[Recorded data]
-----

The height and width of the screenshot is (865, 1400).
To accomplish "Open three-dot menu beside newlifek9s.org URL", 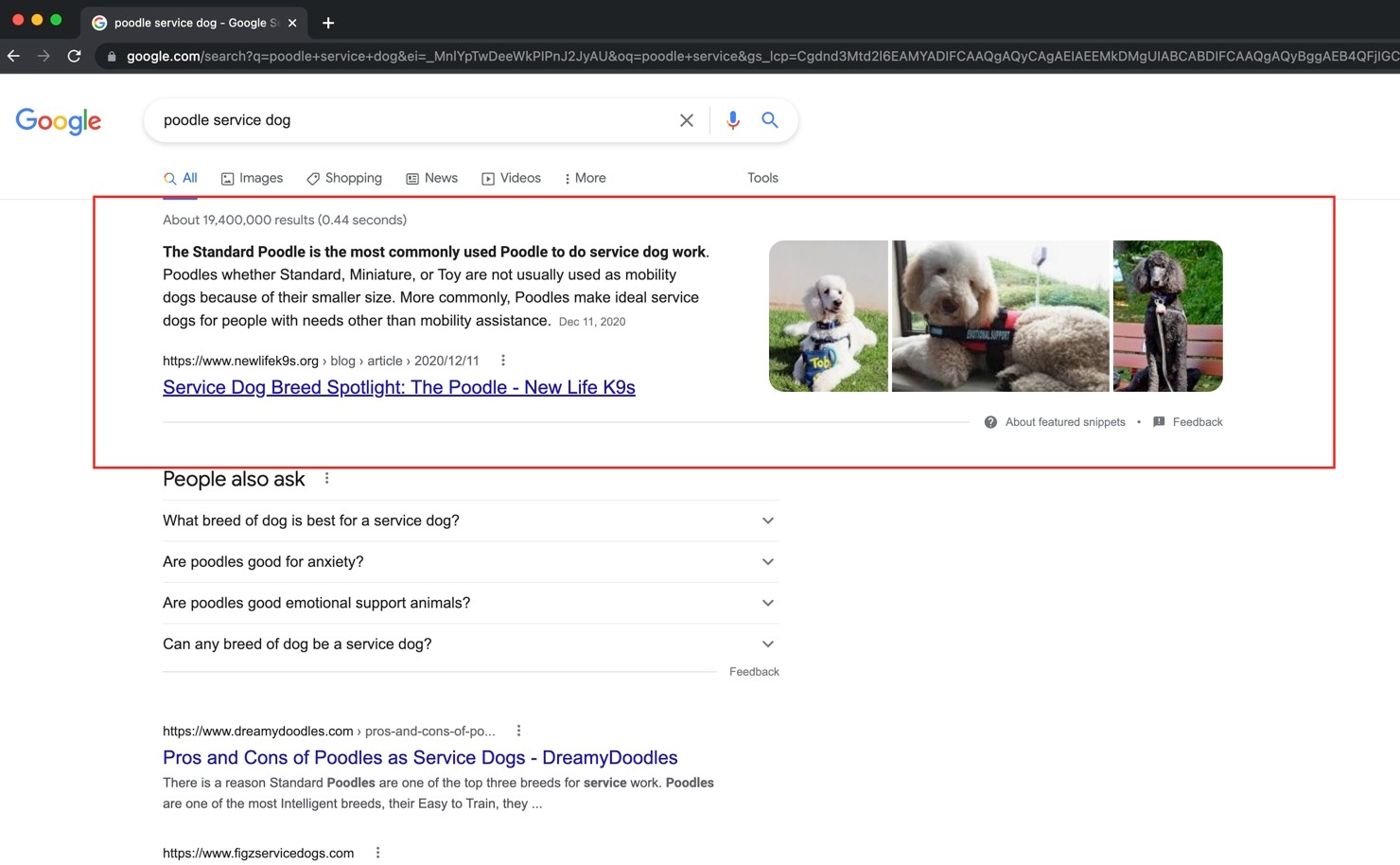I will pyautogui.click(x=503, y=361).
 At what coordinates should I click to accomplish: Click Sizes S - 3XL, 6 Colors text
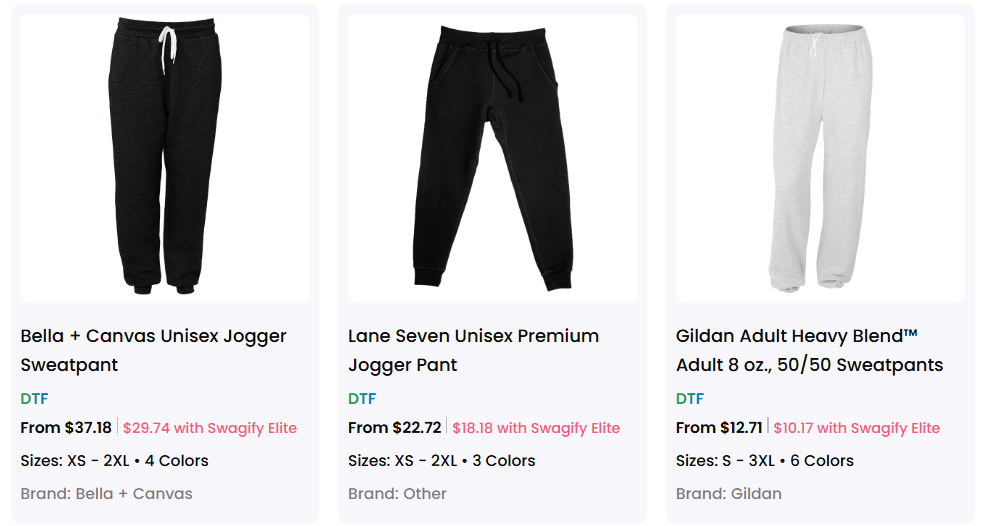(764, 461)
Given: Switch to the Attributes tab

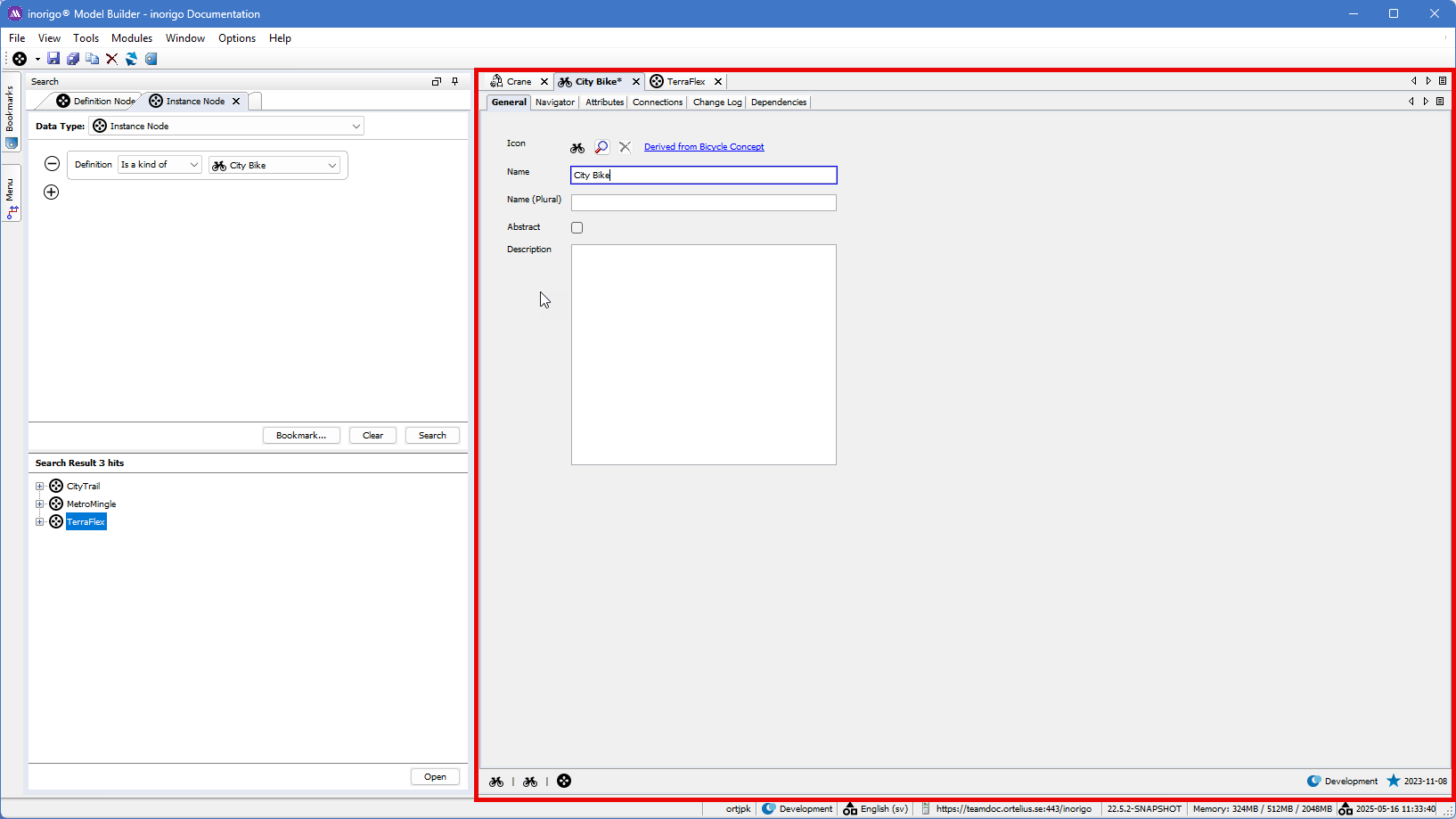Looking at the screenshot, I should pyautogui.click(x=604, y=102).
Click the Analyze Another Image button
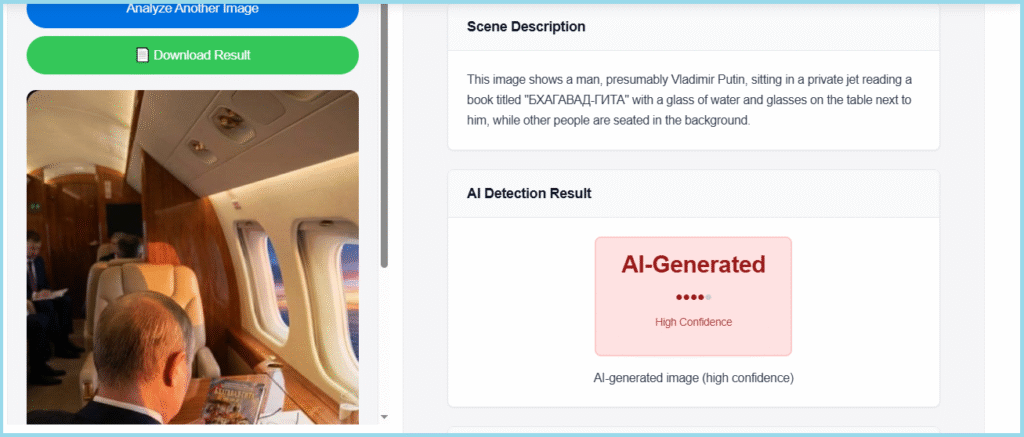1024x437 pixels. coord(192,12)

-----

Task to carry out: Extract, character for character, every line from the one that holds "At what coordinates" through the end of the entries above. Include both boundary lines and no pictures.

Exercise solution:
 At what coordinates should I click to accomplish: Click Sizes S - 3XL, 6 Colors text
(764, 461)
Given: Switch to the Attributes tab

Looking at the screenshot, I should pyautogui.click(x=604, y=102).
Click the Analyze Another Image button
1024x437 pixels. coord(192,12)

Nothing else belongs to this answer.